The Raspberry Pi has an LDO voltage regulator to produce 1.8v.
However, a thermal image of the board, see post #6 on this thread:
http://www.element14.com/community/thread/18991
shows that this regulator, RG1, (the largest blue rectangle in the
upper-left quadrant) to be cool, while the hottest chip is the LAN chip
(SMSC LAN9512). It turns out that the LAN chip has an internal
1.8v regulator, which user jamodio noticed is apparently connected
to the 1.8v power plane where it normally would be connected
only to decoupling capacitors, not the power plane. User selsinork
verified that if RG1 is removed completely from the board, the
board still works, apparently drawing all its 1.8v power through
the LAN chip. User beetem, who first noticed the cool RG1,
has commented on possible problems with having two LDO
regulators operating in parallel like this.
So is this really a problem? If so, how serious? Is there an
explanation for why some boards run significantly hotter than
others? How to get element14's attention?
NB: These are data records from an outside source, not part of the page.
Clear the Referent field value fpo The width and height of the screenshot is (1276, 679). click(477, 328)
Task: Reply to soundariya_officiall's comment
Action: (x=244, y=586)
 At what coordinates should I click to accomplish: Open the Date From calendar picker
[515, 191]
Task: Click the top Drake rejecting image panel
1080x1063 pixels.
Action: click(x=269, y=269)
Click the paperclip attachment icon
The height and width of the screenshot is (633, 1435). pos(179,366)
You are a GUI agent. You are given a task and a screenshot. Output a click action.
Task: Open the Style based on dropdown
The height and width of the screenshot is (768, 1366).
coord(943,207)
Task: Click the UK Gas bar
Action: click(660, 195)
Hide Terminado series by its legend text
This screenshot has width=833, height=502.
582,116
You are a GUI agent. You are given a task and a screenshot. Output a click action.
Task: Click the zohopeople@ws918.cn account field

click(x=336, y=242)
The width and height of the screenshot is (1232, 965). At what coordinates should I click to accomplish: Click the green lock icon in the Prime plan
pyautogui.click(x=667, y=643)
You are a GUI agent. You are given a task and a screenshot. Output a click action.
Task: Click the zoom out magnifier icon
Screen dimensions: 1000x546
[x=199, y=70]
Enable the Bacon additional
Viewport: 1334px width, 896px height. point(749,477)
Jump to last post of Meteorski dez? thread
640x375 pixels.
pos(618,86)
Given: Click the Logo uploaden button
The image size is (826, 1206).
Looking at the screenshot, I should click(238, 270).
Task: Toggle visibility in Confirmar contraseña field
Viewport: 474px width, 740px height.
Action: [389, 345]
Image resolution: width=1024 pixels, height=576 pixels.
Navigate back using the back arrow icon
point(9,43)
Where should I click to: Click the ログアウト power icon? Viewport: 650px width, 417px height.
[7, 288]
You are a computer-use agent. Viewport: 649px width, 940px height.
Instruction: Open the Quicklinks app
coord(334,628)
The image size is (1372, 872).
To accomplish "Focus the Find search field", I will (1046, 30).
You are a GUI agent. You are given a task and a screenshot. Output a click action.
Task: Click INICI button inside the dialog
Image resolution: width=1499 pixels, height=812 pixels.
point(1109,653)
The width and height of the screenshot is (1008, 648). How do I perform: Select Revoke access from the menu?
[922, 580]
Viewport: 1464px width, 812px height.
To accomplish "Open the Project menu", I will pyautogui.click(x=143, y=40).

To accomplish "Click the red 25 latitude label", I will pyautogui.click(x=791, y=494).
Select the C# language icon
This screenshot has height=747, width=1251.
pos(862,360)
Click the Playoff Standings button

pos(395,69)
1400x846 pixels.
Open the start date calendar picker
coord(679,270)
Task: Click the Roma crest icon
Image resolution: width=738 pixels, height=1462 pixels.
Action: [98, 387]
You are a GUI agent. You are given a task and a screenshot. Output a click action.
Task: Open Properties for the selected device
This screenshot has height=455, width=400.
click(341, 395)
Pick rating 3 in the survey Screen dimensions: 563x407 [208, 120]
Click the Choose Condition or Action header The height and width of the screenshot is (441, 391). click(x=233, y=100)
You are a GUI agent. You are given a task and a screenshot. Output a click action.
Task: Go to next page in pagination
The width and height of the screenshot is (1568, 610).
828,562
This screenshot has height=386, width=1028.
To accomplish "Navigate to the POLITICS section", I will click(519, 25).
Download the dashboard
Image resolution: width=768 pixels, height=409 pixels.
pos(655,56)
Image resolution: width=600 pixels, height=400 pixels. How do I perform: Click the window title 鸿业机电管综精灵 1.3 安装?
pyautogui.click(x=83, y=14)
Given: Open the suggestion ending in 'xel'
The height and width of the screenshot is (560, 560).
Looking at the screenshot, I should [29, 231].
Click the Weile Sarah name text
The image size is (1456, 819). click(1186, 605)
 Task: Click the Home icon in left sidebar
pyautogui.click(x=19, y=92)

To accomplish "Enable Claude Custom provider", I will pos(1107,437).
The latest thread is here:
http://www.element14.com/community/thread/19236?start=15&tstart=0
SMSC datasheet, showing VDD18CORE connected to decoupling
capacitors in Figure 2.2, page 16:
http://www.smsc.com/media/Downloads_Public/Data_Sheets/9512.pdf
Raspberry Pi Schematic 1.0, where top left of page 3 of 5 shows VDD18CORE
connected to +1.8v in addition to decoupling capacitors.